Internet-Draft YAML Media Type November 2022
Polli, et al. Expires 27 May 2023 [Page]
Workgroup:
HTTPAPI
Internet-Draft:
draft-ietf-httpapi-yaml-mediatypes-04
Published:
Intended Status:
Informational
Expires:
Authors:
R. Polli
Digital Transformation Department, Italian Government
E. Wilde
Axway
E. Aro
Mozilla

YAML Media Type

Abstract

This document registers the application/yaml media type and the +yaml structured syntax suffix on the IANA Media Types registry.

About This Document

This note is to be removed before publishing as an RFC.

Status information for this document may be found at https://datatracker.ietf.org/doc/draft-ietf-httpapi-yaml-mediatypes/.

Discussion of this document takes place on the HTTPAPI Working Group mailing list (mailto:httpapi@ietf.org), which is archived at https://mailarchive.ietf.org/arch/browse/httpapi/. Subscribe at https://www.ietf.org/mailman/listinfo/httpapi/. Working Group information can be found at https://datatracker.ietf.org/wg/httpapi/about/.

Source for this draft and an issue tracker can be found at https://github.com/ietf-wg-httpapi/mediatypes/labels/yaml.

Status of This Memo

This Internet-Draft is submitted in full conformance with the provisions of BCP 78 and BCP 79.

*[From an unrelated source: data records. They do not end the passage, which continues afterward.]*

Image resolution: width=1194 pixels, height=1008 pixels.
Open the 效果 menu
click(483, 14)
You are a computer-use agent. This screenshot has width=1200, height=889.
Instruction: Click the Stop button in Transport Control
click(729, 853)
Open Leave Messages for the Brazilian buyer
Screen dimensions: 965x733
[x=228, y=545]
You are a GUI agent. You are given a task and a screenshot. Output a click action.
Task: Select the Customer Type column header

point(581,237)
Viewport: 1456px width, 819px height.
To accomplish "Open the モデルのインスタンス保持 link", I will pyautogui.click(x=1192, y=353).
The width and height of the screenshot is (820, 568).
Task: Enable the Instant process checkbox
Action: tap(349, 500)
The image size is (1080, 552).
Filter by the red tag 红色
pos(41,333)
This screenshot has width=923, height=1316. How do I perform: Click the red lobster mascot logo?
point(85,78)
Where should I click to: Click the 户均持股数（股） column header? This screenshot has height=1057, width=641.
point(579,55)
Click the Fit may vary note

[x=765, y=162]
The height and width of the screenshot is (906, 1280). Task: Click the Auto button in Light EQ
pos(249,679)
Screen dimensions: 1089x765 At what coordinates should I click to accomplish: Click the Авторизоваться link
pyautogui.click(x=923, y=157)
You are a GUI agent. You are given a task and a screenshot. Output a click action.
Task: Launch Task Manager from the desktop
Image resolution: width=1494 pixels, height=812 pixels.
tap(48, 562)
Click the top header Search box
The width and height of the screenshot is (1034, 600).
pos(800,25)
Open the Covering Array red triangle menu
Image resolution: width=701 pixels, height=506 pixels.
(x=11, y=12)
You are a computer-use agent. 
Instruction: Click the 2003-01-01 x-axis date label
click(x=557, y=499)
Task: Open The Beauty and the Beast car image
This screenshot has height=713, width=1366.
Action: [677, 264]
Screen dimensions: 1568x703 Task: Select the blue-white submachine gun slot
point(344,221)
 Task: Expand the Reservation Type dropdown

Internet-Drafts are working documents of the Internet Engineering Task Force (IETF). Note that other groups may also distribute working documents as Internet-Drafts. The list of current Internet-Drafts is at https://datatracker.ietf.org/drafts/current/.

Internet-Drafts are draft documents valid for a maximum of six months and may be updated, replaced, or obsoleted by other documents at any time. It is inappropriate to use Internet-Drafts as reference material or to cite them other than as "work in progress."

This Internet-Draft will expire on 27 May 2023.

1. Introduction

YAML [YAML] is a data serialization format that is capable of conveying one or multiple documents in a single presentation stream (e.g. a file or a network resource). It is widely used on the Internet, including in the API sector (e.g. see [OAS]), but the relevant media type and structured syntax suffix previously had not been registered by IANA.

To increase interoperability when exchanging YAML streams, and leverage content negotiation mechanisms when exchanging YAML resources, this specification registers the application/yaml media type and the +yaml structured syntax suffix.

Moreover, it provides security considerations and interoperability considerations related to [YAML], including its relation with [JSON].

1.1. Notational Conventions

The key words "MUST", "MUST NOT", "REQUIRED", "SHALL", "SHALL NOT", "SHOULD", "SHOULD NOT", "RECOMMENDED", "NOT RECOMMENDED", "MAY", and "OPTIONAL" in this document are to be interpreted as described in BCP 14 [RFC2119] [RFC8174] when, and only when, they appear in all capitals, as shown here. These words may also appear in this document in lower case as plain English words, absent their normative meanings.

This document uses the Augmented BNF defined in [RFC5234] and updated by [RFC7405].

The terms "content", "content negotiation", "resource", and "user agent" in this document are to be interpreted as in [SEMANTICS].

The terms "fragment" and "fragment identifier" in this document are to be interpreted as in [URI].

The terms "presentation", "stream", "YAML document", "representation graph", "tag", "node", "alias node", "anchor" and "anchor name" in this document are to be interpreted as in [YAML].

1.2. Fragment identification

A fragment identifies a node in a stream.

A fragment identifier starting with "*" is to be interpreted as a YAML alias node Section 1.2.1.

For single-document YAML streams, a fragment identifier that is empty or that starts with "/" is to be interpreted as a JSON Pointer [JSON-POINTER] and is evaluated on the YAML representation graph, walking through alias nodes; in particular, the empty fragment identifier references the root node. This syntax can only reference the YAML nodes that are on a path that is made up of nodes interoperable with the JSON data model (see Section 3.4).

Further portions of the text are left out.